Wide Area News
Miller’s tale
by Russell Brown
A jailed New York Times journalist goes from hero to zero.
The culture of American journalism – unlike the earthier British strain -– has long been focused on heroes and high ideals. The US was home to the world’s first journalism schools, in Missouri and New York, and newspaper publisher Joseph Pulitzer helped found the latter in order to “recognise that journalism is one of the great and intellectual professions”. More recently, the investigative work of Washington Post reporters Bob Woodward and Carl Bernstein on the Watergate scandal inspired successive generations of journalists.
Sometimes, however, there is grit in the lens. When former FBI agent Mark Felt finally revealed himself this year as Watergate’s “Deep Throat” (in return for a substantial cheque from Vanity Fair magazine and an even bigger movie-rights deal), his family hailed him as an “American hero”. But the naming brought the Deep Throat legend to earth. Felt, it appeared, might have been acting out of pique at being passed over for promotion as much as out of duty to the nation.
This year’s elevation of New York Times reporter Judith Miller to hero status for her decision to serve jail time rather than give up her sources to the prosecutor investigating the “outing” of CIA agent Valerie Plame (allegedly to punish her diplomat husband, Joseph Wilson, who had accused the Bush administration of trumping up the case for war in Iraq) had a much shorter run.
Indeed, Miller had her detractors even as she went behind bars. They pointed out that she had previously been responsible for a series of stories in 2003 – largely drawn from unnamed officials – on Iraqi weapons programmes. Her paper eventually published a statement renouncing five of her stories.
The criticism of Miller grew after she agreed to testify to the grand jury investigating the Plame leak – thus getting herself out of jail – and it emerged that she had been given a waiver to testify (by her source on Plame’s identity, White House staffer Lewis “Scooter” Libby) even before she went to jail. What was she up to?
Debate reached a crescendo after the Times posted two stories in its Sunday edition. One was a first-person account by Miller of her grand-jury testimony that was characterised by some unusual lapses of memory and revealed that she had deliberately altered her description of Libby as an anonymous source in such a way as to mislead readers. The other was a long and unflinching story by other reporters at the paper, which painted a picture of Miller as a rogue reporter and her editors as credulous and ineffectual.
The following day, the Washington Post reported on something not in either of the Times stories: an internal memo from Miller’s former reporting partner that said, among other things, “I do not trust her work, her judgment, or her conduct … She is an advocate, and her actions threaten the integrity of the enterprise, and of everyone who works with her.”
Two days later, however, the Post’s own editorial column intoned against other journalists’ “rush to judgment” on Miller, pointing out that journalists frequently had to rely on anonymous sources. The same paper’s media columnist, Howard Kurtz, supposed that the Miller frenzy came down to the fact that “we’re re-fighting the [Iraq] war through this case”.

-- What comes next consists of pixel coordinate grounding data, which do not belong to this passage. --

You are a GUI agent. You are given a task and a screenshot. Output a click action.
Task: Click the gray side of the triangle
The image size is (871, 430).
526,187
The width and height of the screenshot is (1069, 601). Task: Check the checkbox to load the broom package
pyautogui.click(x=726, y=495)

Yet surely there is a difference between protecting a source offering information that the government of the day is trying to suppress and protecting a source delivering a message from the government of the day. The more that emerges about Miller, the more questions seem to be raised.
One thing that can safely be said at this distance is that it couldn’t happen here. For good or ill, the sheer reality of resources means that no reporter for a New Zealand news organisation would ever be given the kind of no-questions-asked autonomy that Miller enjoyed for so long at the New York Times.

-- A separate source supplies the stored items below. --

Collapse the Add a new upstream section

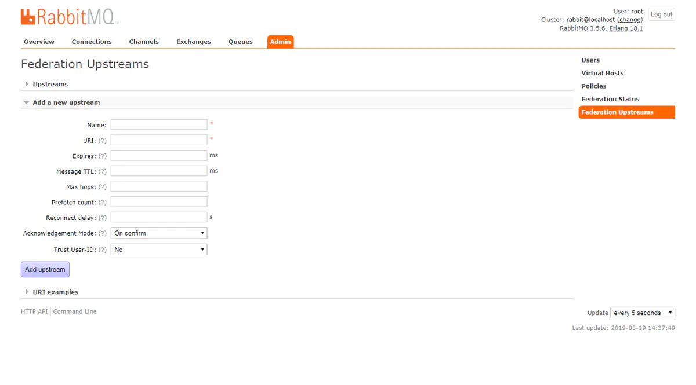click(x=66, y=102)
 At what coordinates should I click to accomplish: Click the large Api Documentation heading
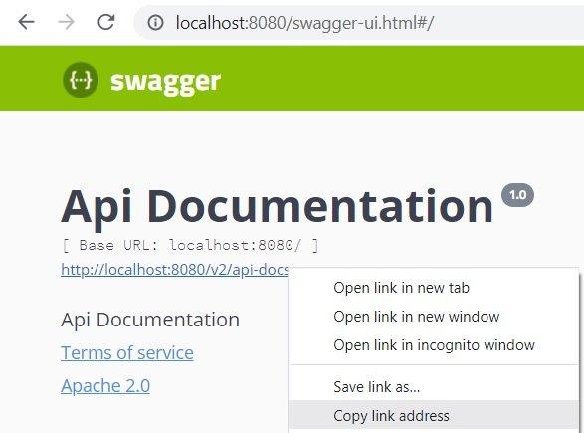coord(278,207)
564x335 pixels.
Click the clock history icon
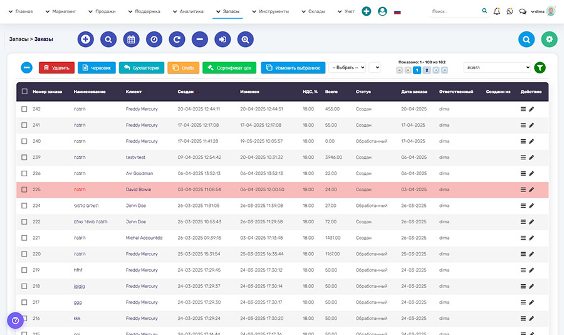click(154, 40)
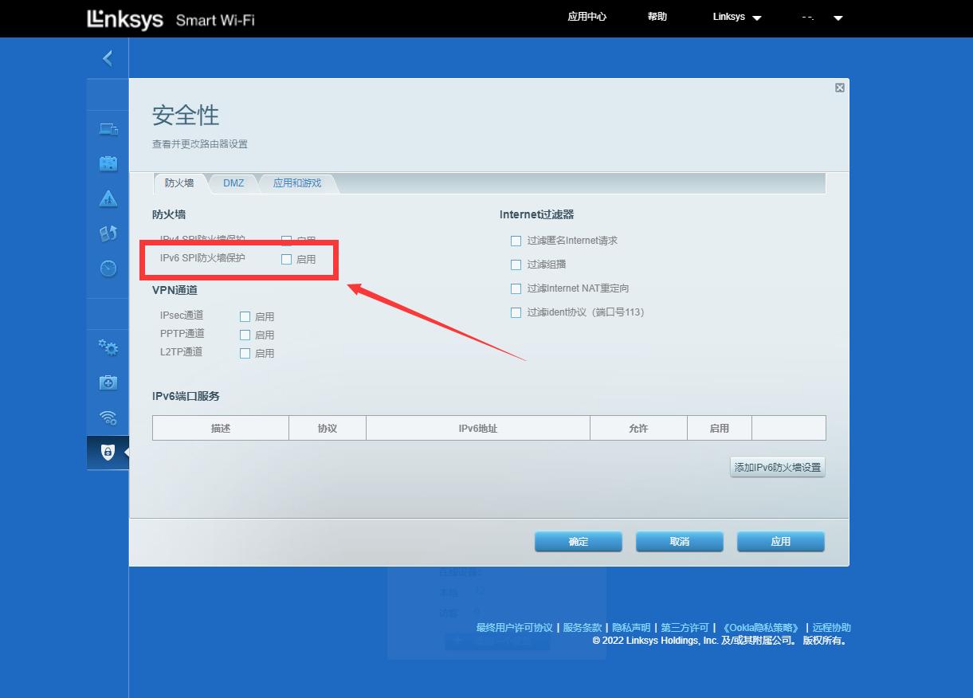This screenshot has height=698, width=973.
Task: Switch to the DMZ tab
Action: [233, 182]
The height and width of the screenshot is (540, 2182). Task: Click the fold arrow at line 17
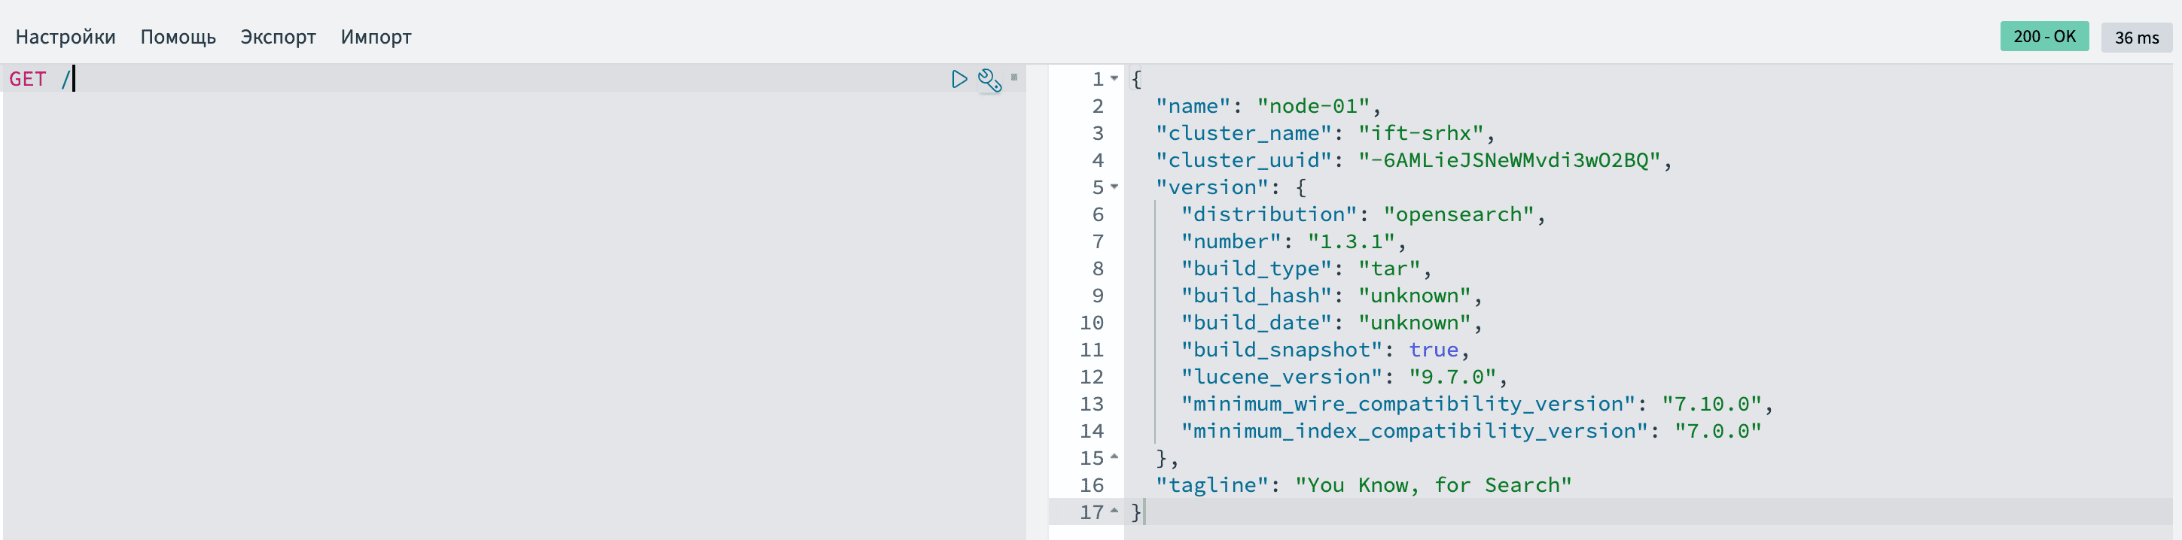[1115, 511]
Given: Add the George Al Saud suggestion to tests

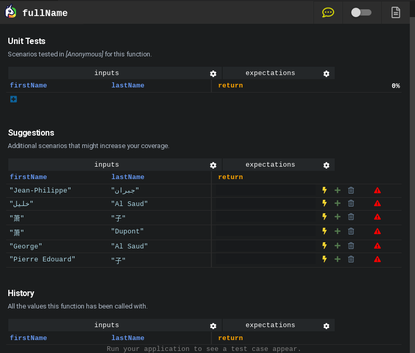Looking at the screenshot, I should [337, 246].
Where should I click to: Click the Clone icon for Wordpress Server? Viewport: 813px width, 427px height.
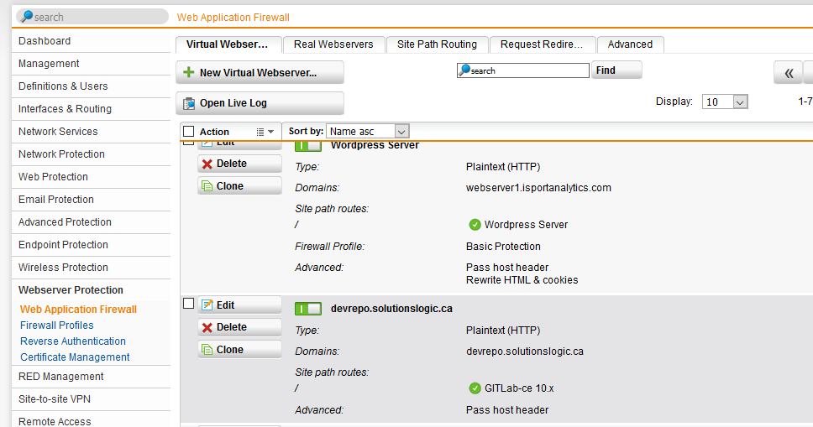pyautogui.click(x=207, y=186)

It’s hard to grasp what disgraced Herald on Sunday reporter John Manukia thought he was doing when he fabricated an interview with former South Auckland policeman Anthony Solomona for his paper – still less how he thought he’d get away with it when his “exclusive” interview was to be splashed over two and a half pages.
Previous stories filed by Manukia for the HoS and the New Zealand Herald, largely covering crime and Pacific Island Affairs, offer few clues.
Police Minister Jack Elder got a sympathetic hearing from Manukia when he called for a return to corporal punishment in 1997. Was Manukia writing what he thought Solomona should have said, rather than the “clear and unambiguous apology” for his treatment of 17-year-old Angelo Turner that the former officer’s lawyer said he offered in court? Or did he simply feel under pressure to deliver a killer yarn?
The revelation that Maxim Institute director Bruce Logan used chunks of other people’s writing in opinion pieces submitted to the Press, the Otago Daily Times, the Northland Age and other newspapers ought to serve as a more general warning to editors that material submitted on behalf of a “think-tank” still needs scrutiny, both as to its provenance and the claims that it makes. It is tempting to conclude that Maxim escaped both forms of scrutiny largely because its name contained the magic word “institute”.